A security scanner as fast as a linter — written in Rust

What is foxguard?
foxguard is an open-source security scanner released by PwnKit Labs that aims to make security feedback feel instantaneous. It is a single Rust binary that uses tree-sitter for parsing and rayon for parallelism, and it ships with 100+ built-in rules covering ten languages and many popular frameworks. It has been reported that foxguard can scan real repositories in well under a second, claiming speedups of tens to hundreds of times compared with cached Semgrep runs.
How it works
No JVM warmup, no Python interpreter, no network calls and no rule-download step — just a native binary that reads files and reports findings. foxguard can run as npx foxguard ., in pre-commit hooks, or via a VS Code extension that scans on save.
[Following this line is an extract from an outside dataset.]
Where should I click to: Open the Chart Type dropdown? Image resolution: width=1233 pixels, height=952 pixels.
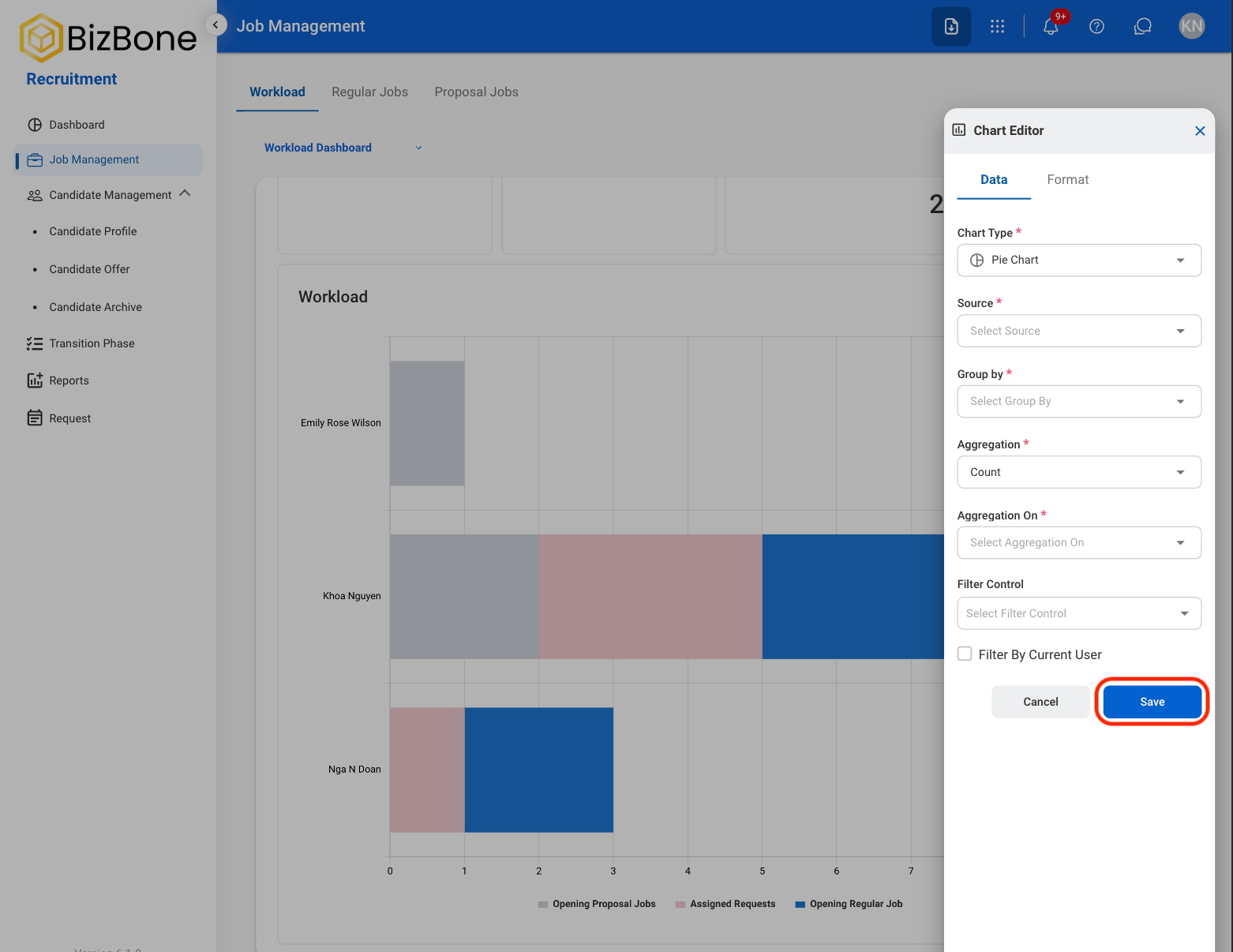tap(1079, 260)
It also accepts a Semgrep-compatible YAML subset as an adoption bridge, and outputs terminal, JSON, or SARIF for CI and GitHub Code Scanning.
Where it fits
This project is deliberately positioned as a fast local tool, not a drop-in replacement for Semgrep or OpenGrep. Use foxguard-builtins for immediate, local feedback; use Semgrep-compatible rules to migrate incrementally; and keep Semgrep/OpenGrep for the broadest external rule ecosystems. Want to stop findings piling up in CI and PRs? That’s the promise here: security that stays in the developer loop.
Why it matters
Developers hate waiting. Slow scanners get ignored. foxguard leans into a trend we’ve seen across tooling: bring feedback closer to the edit-save cycle so security becomes part of the flow, not an afterthought. Whether the benchmarks hold up across every codebase remains to be independently verified, but the idea is simple and potent — leave it on, and you’ll catch problems sooner.